=== EXERCISE GOAL ===
All of the entries are to be written out again verbatim.

====== RECORD SET ======

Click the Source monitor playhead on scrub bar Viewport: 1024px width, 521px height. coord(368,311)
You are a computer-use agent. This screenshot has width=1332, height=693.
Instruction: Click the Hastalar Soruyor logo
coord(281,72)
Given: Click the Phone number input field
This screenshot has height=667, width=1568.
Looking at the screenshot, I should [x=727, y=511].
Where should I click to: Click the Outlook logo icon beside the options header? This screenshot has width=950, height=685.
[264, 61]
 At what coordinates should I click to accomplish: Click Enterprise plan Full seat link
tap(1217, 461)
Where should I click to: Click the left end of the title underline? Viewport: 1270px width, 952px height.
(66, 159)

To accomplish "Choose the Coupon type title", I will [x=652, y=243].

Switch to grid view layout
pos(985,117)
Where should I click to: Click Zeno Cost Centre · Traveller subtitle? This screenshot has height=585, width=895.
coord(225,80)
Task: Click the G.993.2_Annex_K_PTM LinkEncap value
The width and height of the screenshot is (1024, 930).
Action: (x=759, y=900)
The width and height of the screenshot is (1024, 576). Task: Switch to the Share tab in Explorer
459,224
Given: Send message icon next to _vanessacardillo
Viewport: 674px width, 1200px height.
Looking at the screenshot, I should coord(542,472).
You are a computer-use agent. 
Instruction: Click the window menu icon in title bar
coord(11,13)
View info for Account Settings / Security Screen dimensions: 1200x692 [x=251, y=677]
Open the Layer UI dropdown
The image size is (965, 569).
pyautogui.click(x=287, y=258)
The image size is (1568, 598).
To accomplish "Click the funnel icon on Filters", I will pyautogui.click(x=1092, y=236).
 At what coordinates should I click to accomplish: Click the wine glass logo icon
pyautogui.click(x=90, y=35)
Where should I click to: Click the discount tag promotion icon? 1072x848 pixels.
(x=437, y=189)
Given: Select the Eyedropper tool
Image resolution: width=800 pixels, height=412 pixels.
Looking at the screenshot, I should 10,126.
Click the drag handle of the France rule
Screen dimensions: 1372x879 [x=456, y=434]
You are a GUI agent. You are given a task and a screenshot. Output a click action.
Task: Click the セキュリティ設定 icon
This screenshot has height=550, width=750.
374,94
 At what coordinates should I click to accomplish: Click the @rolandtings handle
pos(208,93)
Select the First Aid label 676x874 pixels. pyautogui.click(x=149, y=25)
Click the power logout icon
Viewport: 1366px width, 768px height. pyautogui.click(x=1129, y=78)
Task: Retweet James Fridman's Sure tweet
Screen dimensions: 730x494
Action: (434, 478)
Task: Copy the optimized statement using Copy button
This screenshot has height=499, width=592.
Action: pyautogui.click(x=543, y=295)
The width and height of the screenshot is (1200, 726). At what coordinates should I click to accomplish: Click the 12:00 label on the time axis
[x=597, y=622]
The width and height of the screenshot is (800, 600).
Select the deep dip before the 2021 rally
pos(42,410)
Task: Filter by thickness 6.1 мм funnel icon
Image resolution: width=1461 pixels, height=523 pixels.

======

=== SOLUTION FOR THIS TASK ===
Click the Source monitor playhead on scrub bar Viewport: 1024px width, 521px height. coord(368,311)
You are a computer-use agent. This screenshot has width=1332, height=693.
Instruction: Click the Hastalar Soruyor logo
coord(281,72)
Given: Click the Phone number input field
This screenshot has height=667, width=1568.
Looking at the screenshot, I should [x=727, y=511].
Where should I click to: Click the Outlook logo icon beside the options header? This screenshot has width=950, height=685.
[264, 61]
 At what coordinates should I click to accomplish: Click Enterprise plan Full seat link
tap(1217, 461)
Where should I click to: Click the left end of the title underline? Viewport: 1270px width, 952px height.
(66, 159)

To accomplish "Choose the Coupon type title", I will [x=652, y=243].

Switch to grid view layout
pos(985,117)
Where should I click to: Click Zeno Cost Centre · Traveller subtitle? This screenshot has height=585, width=895.
coord(225,80)
Task: Click the G.993.2_Annex_K_PTM LinkEncap value
The width and height of the screenshot is (1024, 930).
Action: (x=759, y=900)
The width and height of the screenshot is (1024, 576). Task: Switch to the Share tab in Explorer
459,224
Given: Send message icon next to _vanessacardillo
Viewport: 674px width, 1200px height.
Looking at the screenshot, I should coord(542,472).
You are a computer-use agent. 
Instruction: Click the window menu icon in title bar
coord(11,13)
View info for Account Settings / Security Screen dimensions: 1200x692 [x=251, y=677]
Open the Layer UI dropdown
The image size is (965, 569).
pyautogui.click(x=287, y=258)
The image size is (1568, 598).
To accomplish "Click the funnel icon on Filters", I will pyautogui.click(x=1092, y=236).
 At what coordinates should I click to accomplish: Click the wine glass logo icon
pyautogui.click(x=90, y=35)
Where should I click to: Click the discount tag promotion icon? 1072x848 pixels.
(x=437, y=189)
Given: Select the Eyedropper tool
Image resolution: width=800 pixels, height=412 pixels.
Looking at the screenshot, I should 10,126.
Click the drag handle of the France rule
Screen dimensions: 1372x879 [x=456, y=434]
You are a GUI agent. You are given a task and a screenshot. Output a click action.
Task: Click the セキュリティ設定 icon
This screenshot has height=550, width=750.
374,94
 At what coordinates should I click to accomplish: Click the @rolandtings handle
pos(208,93)
Select the First Aid label 676x874 pixels. pyautogui.click(x=149, y=25)
Click the power logout icon
Viewport: 1366px width, 768px height. pyautogui.click(x=1129, y=78)
Task: Retweet James Fridman's Sure tweet
Screen dimensions: 730x494
Action: (434, 478)
Task: Copy the optimized statement using Copy button
This screenshot has height=499, width=592.
Action: pyautogui.click(x=543, y=295)
The width and height of the screenshot is (1200, 726). At what coordinates should I click to accomplish: Click the 12:00 label on the time axis
[x=597, y=622]
The width and height of the screenshot is (800, 600).
Select the deep dip before the 2021 rally
pos(42,410)
Task: Filter by thickness 6.1 мм funnel icon
Image resolution: width=1461 pixels, height=523 pixels.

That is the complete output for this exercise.